- Born: Chloe Anne Latimer 3 November 1996 (age 29) Glasgow, Scotland
- Occupations: Singer; songwriter;
- Years active: 2013–present
- Musical career
- Genres: Alternative pop; dream pop; electropop; pop;
- Instruments: Vocals; guitar;
- Labels: Columbia; Iamsound; Warner Chappell;

= Kloe (singer) =

Scottish singer and songwriter (born 1996)

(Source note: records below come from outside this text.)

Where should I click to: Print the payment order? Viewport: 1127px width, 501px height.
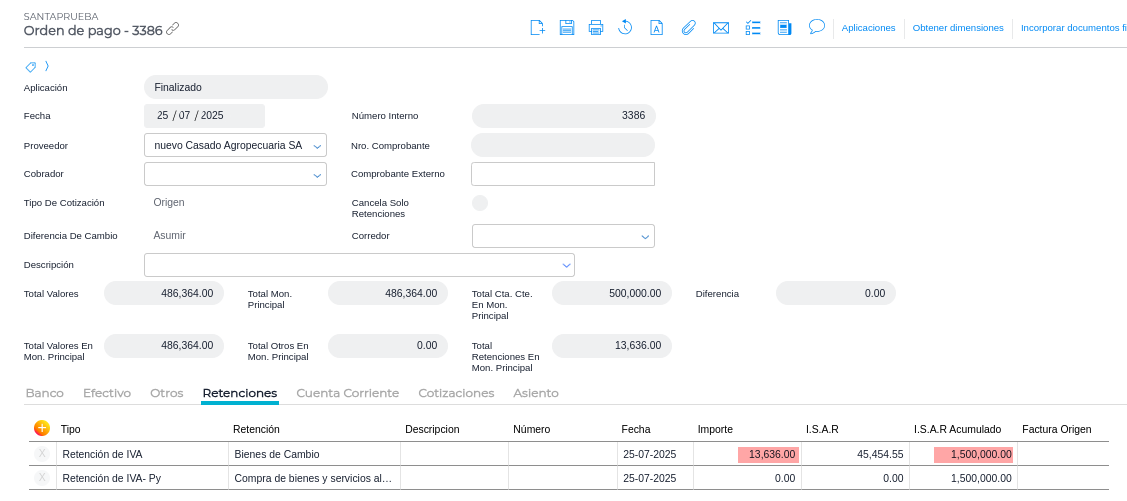(x=596, y=28)
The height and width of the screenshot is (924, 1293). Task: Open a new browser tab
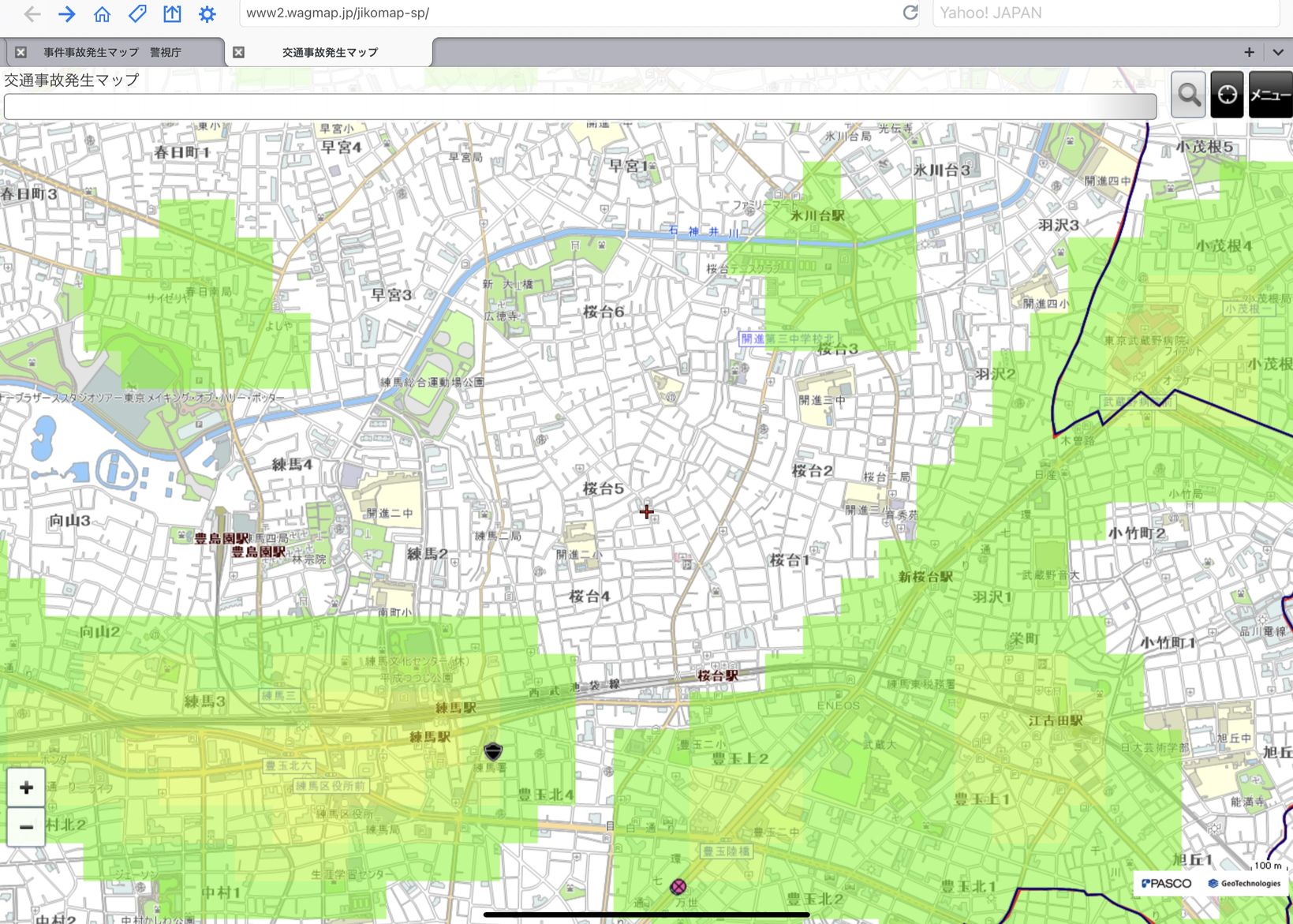click(x=1249, y=52)
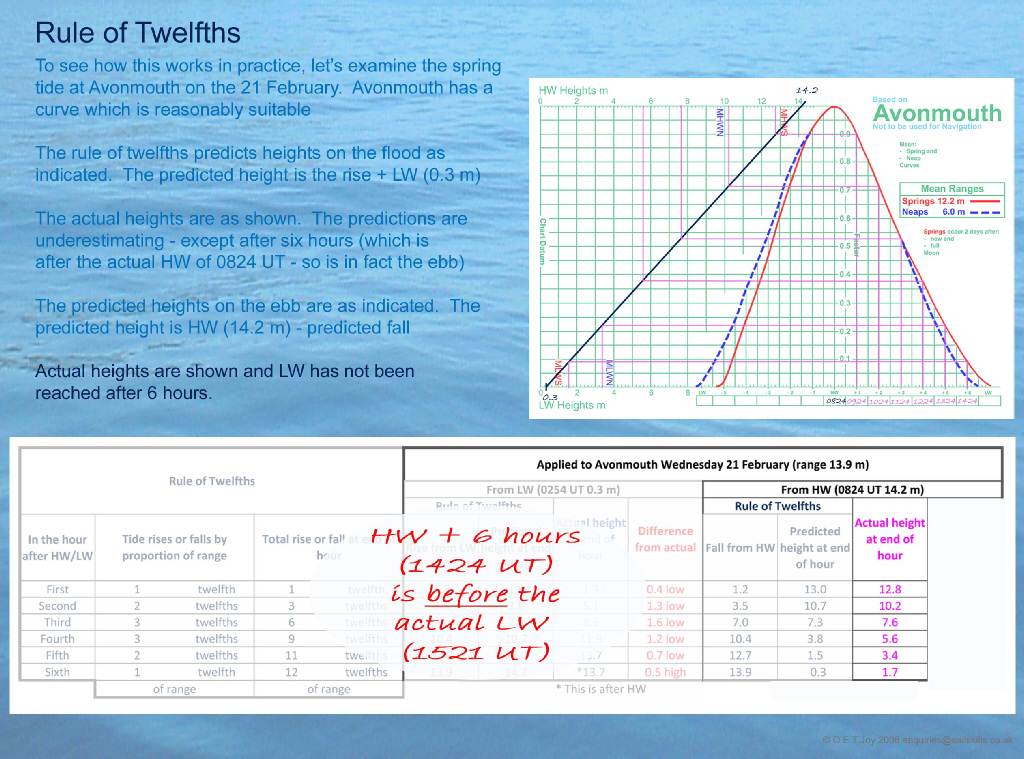Click the handwritten 0.3 label at chart origin
Screen dimensions: 1024x759
coord(547,397)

Chloe Anne Latimer (born 3 November 1996), known professionally as Kloe, is a Scottish singer and songwriter. Born in Glasgow, she made acoustic music as a teenager and later dropped out of high school to pursue a career in music. After signing record deals with Columbia Records and Iamsound, Kloe released her debut extended play Teenage Craze in 2016.

==Life and career==
Chloe Anne Latimer was born on 3 November 1996 in Glasgow. Her parents are divorced. Aside from Glasgow, she has also lived in Clydebank, London, and Reading. In her early career, she made acoustic music and auditioned for The X Factor when she was 13, although she did not advance further. Kloe performed cover songs regularly on stage in front of her peers at school at 14. Around that time, she bought a MacBook and taught herself how to record and produce her own music using various programs. At 15, she started performing live and was a supporting act for fellow singer Nina Nesbitt in Glasgow.

Kloe dropped out of Clydebank High School to pursue a career in music at age 16. Before she decided to fully commit to music, she worked as a waitress. On 2 November 2013, she opened for English singer-songwriter Gabrielle Aplin at O2 ABC Glasgow. Despite not being old enough to attend most of King Tut's Wah Wah Hut's shows, Kloe headlined at the venue in January 2014. In the same year, she began collaborating with a producer who made electronic music. However, she ended up working with Lewis Gardiner of Prides and adopted the stage name Kloe. She told Glasgow Times that she switched from making acoustic music because she wanted to "outgrow the singer-songwriter acoustic thing" she had been doing and wanted to explore new sounds.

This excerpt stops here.